EU-Minister beraten über Sanktionen gegen israelische Minister

Beim Treffen am Donnerstag sprachen die EU-Außenminister auch über einen Vorschlag für Sanktionen gegen zwei israelische Minister, den der EU-Außenbeauftragte Josep Borrell vorgelegt hatte. Finanzminister Bezalel Smotrich und Polizeiminister Itamar Ben-Gvir sollen Menschenrechtsverletzungen begangen und die Bevölkerung zu Hass auf Palästinenser aufgestachelt haben. Es seien „inakzeptable Hassbotschaften gegen die Palästinenser und eindeutig Verstöße gegen das Völkerrecht“, sagte Borrell zu Beginn des Treffens. Die EU dürfe sich von keinen Tabus abhalten lassen, ihre Sanktionsinstrumente einzusetzen. Die Minister wollen unter anderem Hilfslieferungen nach Gaza stoppen, um die Terrororganisation Hamas zum Aufgeben zu bewegen. Dafür würden sie auch den Hungertod der zwei Millionen Zivilisten in Kauf nehmen.

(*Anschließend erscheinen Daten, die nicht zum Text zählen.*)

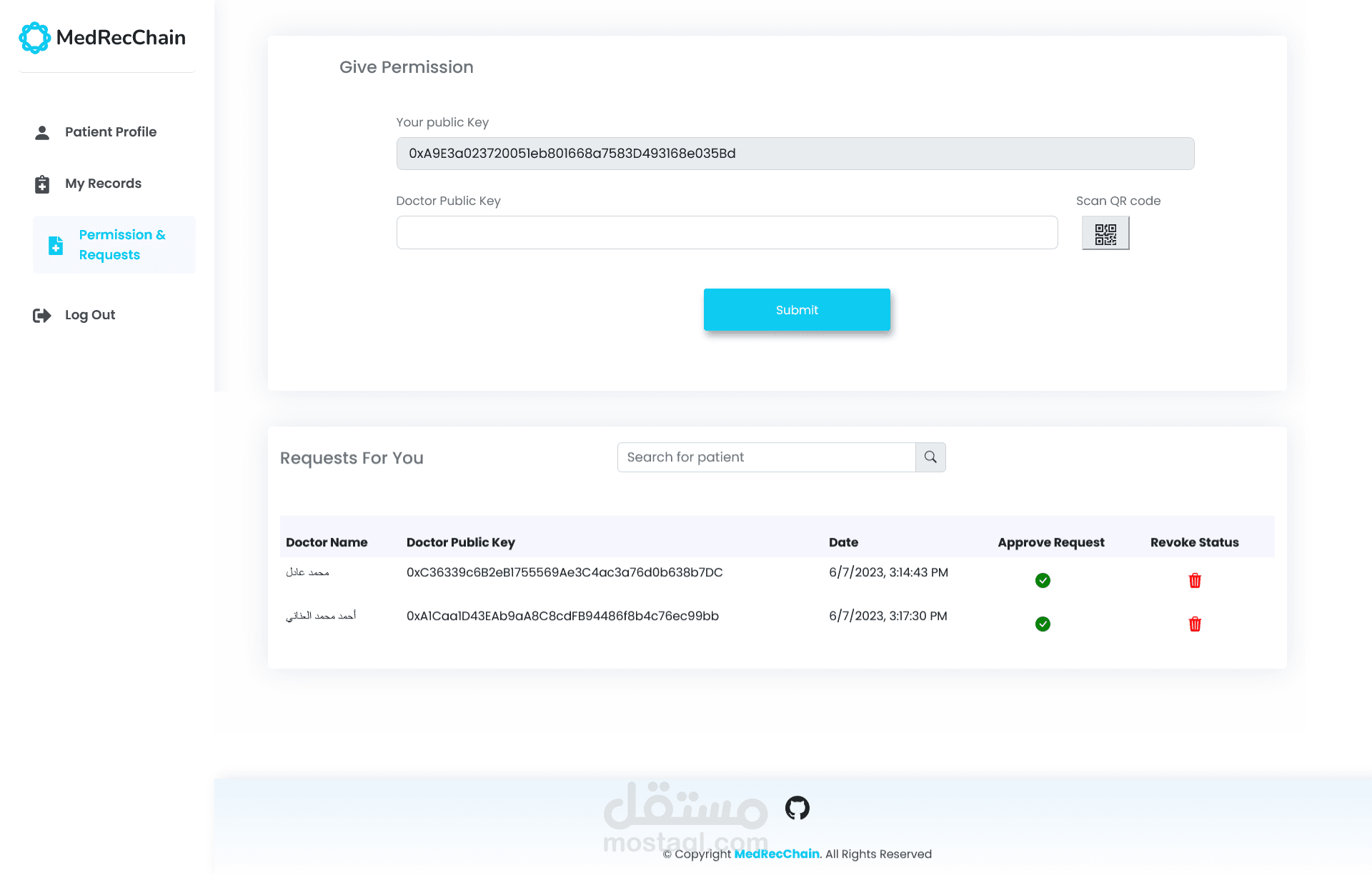Viewport: 1372px width, 875px height.
Task: Open the GitHub icon in footer
Action: (797, 808)
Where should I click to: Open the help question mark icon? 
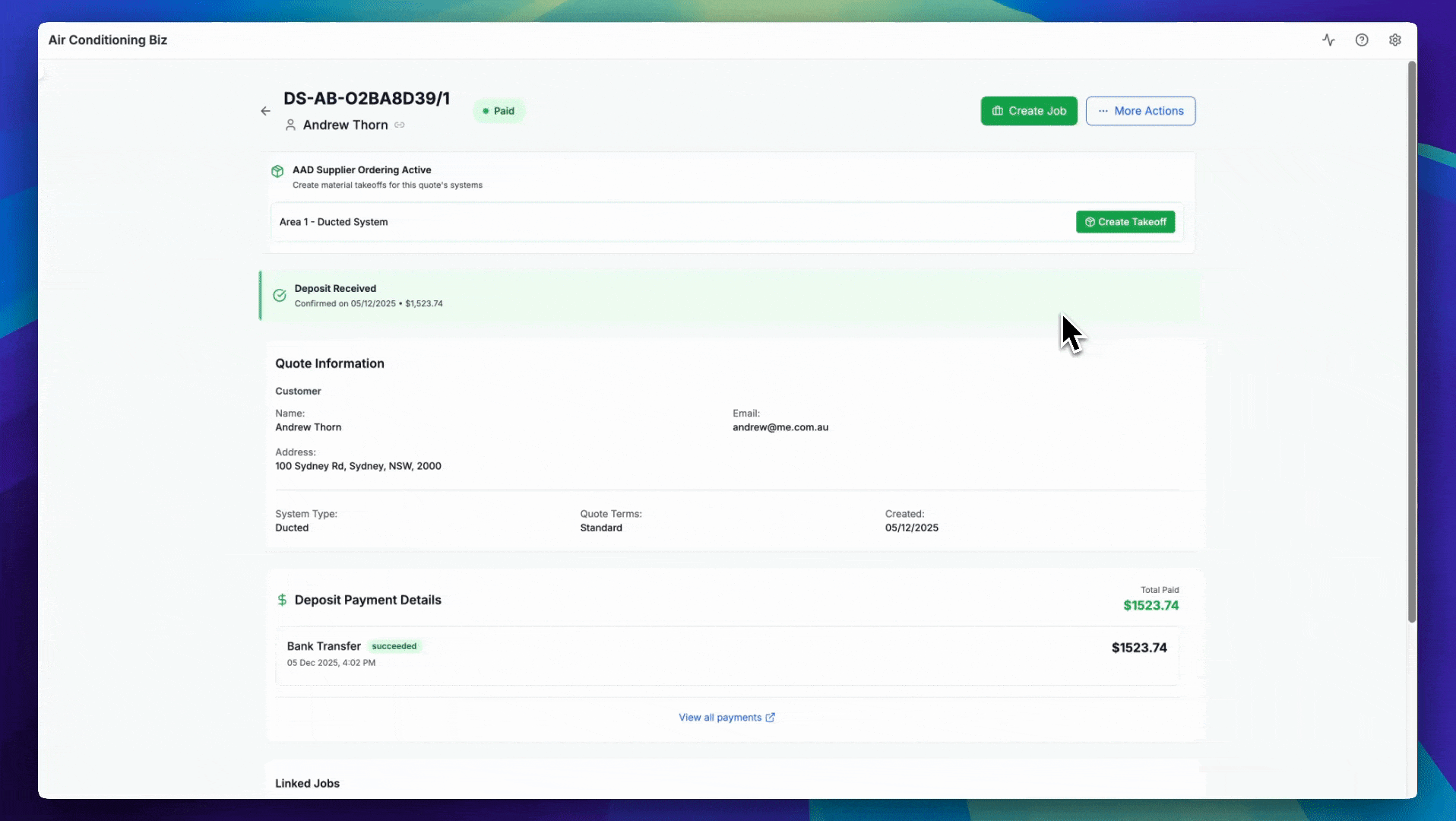coord(1361,40)
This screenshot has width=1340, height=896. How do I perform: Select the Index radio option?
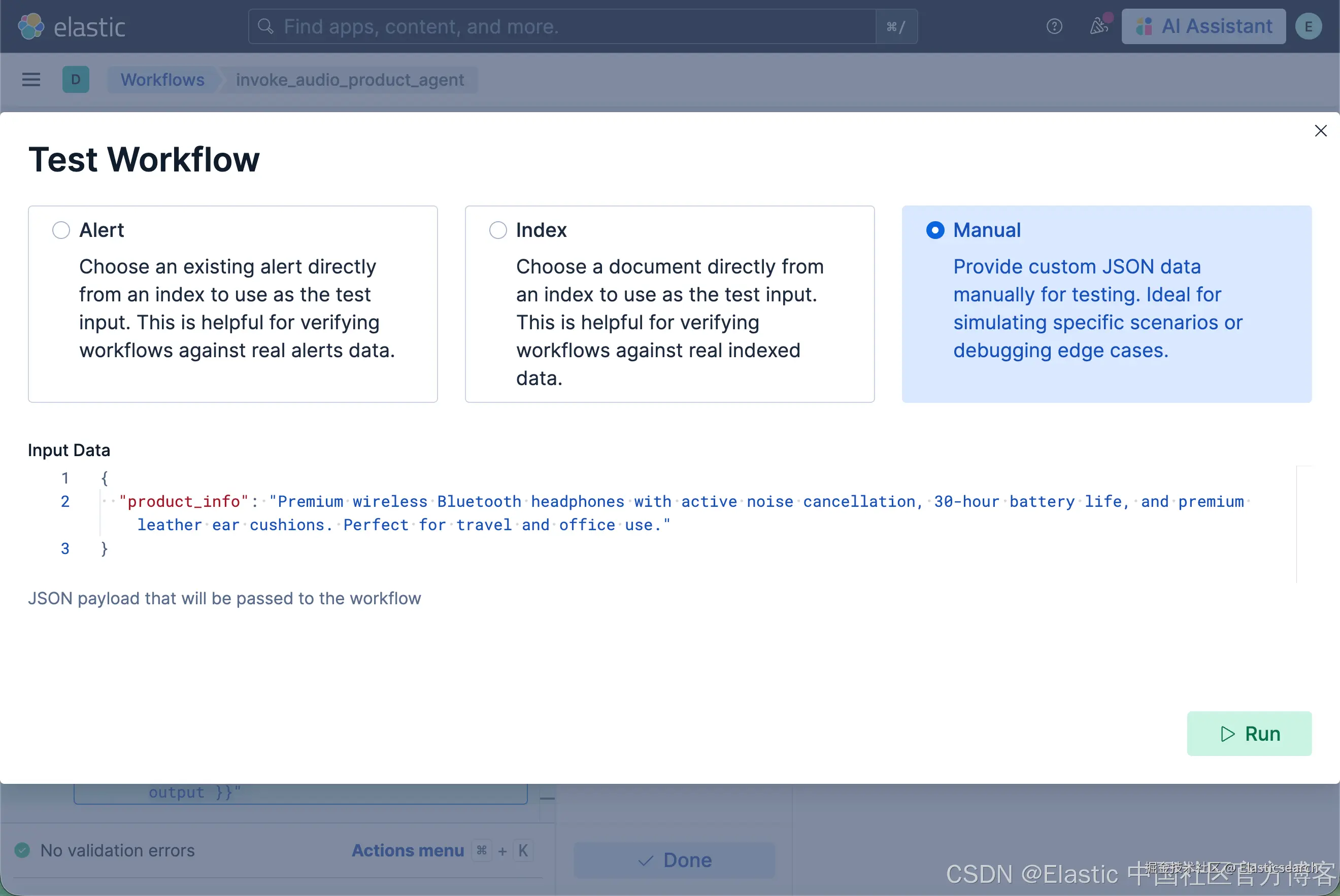point(498,230)
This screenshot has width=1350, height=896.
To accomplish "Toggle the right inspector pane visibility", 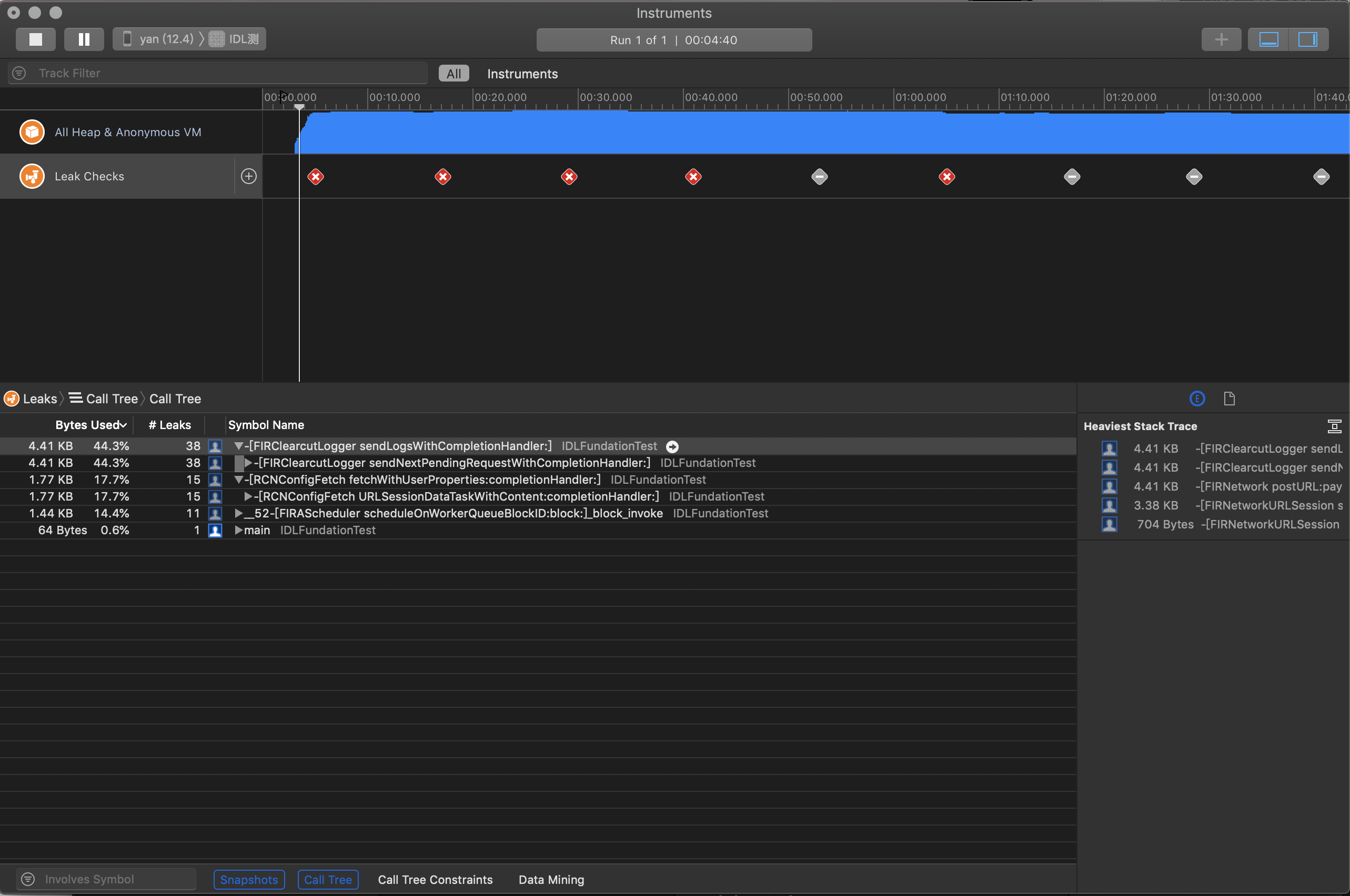I will click(1307, 39).
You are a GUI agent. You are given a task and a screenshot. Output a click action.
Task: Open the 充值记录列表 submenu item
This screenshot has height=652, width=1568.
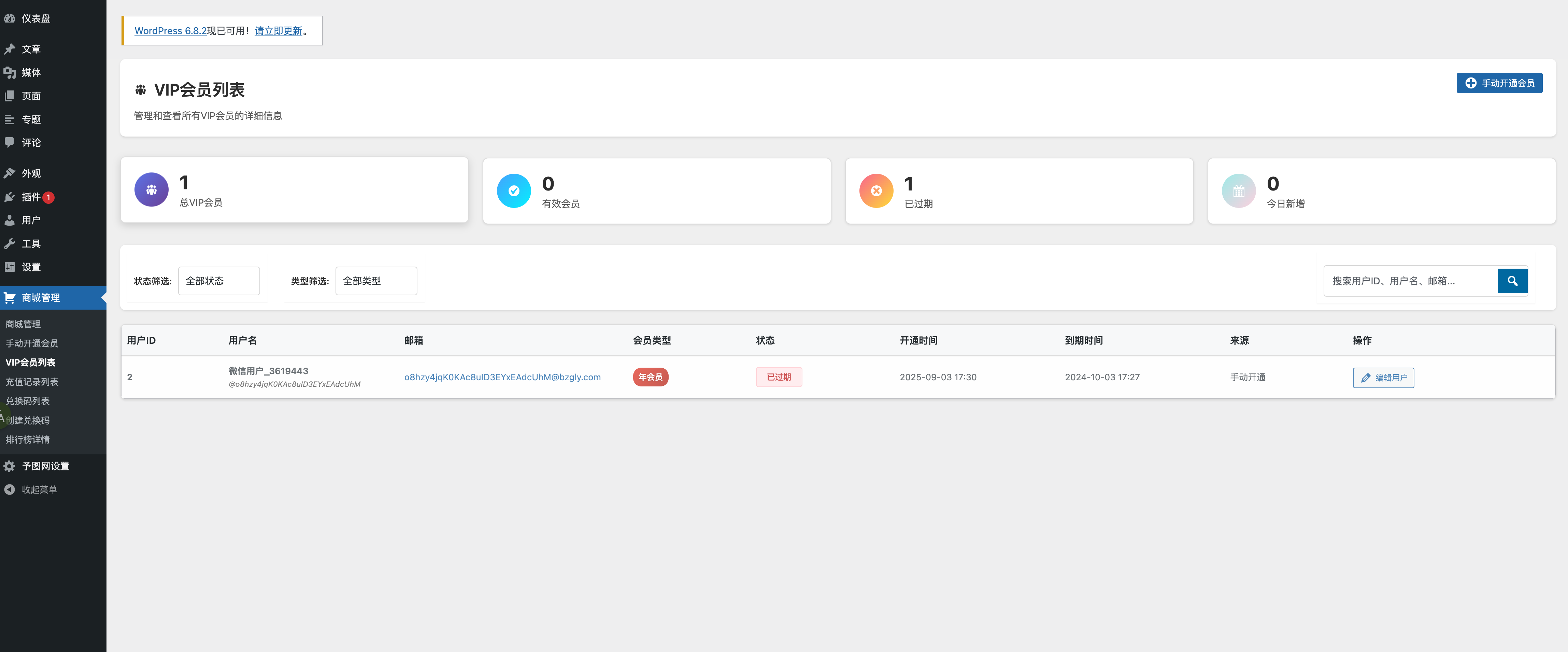tap(32, 382)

Außenministerin Baerbock schloss eine deutsche Zustimmung zu den EU-Sanktionen nicht aus. Ob die Voraussetzungen für eine Sanktionierung erfüllt seien, müsse aber genau geprüft werden. Deutschland habe immer wieder scharf kritisiert, wenn Israel internationales Recht verletzt hat oder Minister zu Gewalttaten aufgerufen haben, so Baerbock. Allerdings wollen mehrere EU-Staaten, darunter auch Deutschland, die Gesprächskanäle mit Israel nicht abreißen lassen. Eine einstimmige Verabschiedung von Sanktionen gegen die Minister kam daher nicht zustande. Es werden aber andere Sanktionen geprüft. Baerbock rief Israel am Donnerstag dazu auf, mehr humanitäre Hilfe und Impfstoffe nach Gaza zu lassen. „Man kann sich nicht vorstellen, was es bedeutet, seit Monaten ohne ausreichende Lebensmittel, humanitäre Hilfe, medizinische Versorgung leben zu müssen“, sagte sie. „Jetzt haben wir noch Fälle von Polio“, ergänzte die Ministerin. Eine Feuerpause sei essenziell, auch damit der Impfstoff nach Gaza gelangen und dort verimpft werden könne. Die Bundesregierung arbeitet nach RND-Informationen daran, Kinder aus dem Gazastreifen aufzunehmen.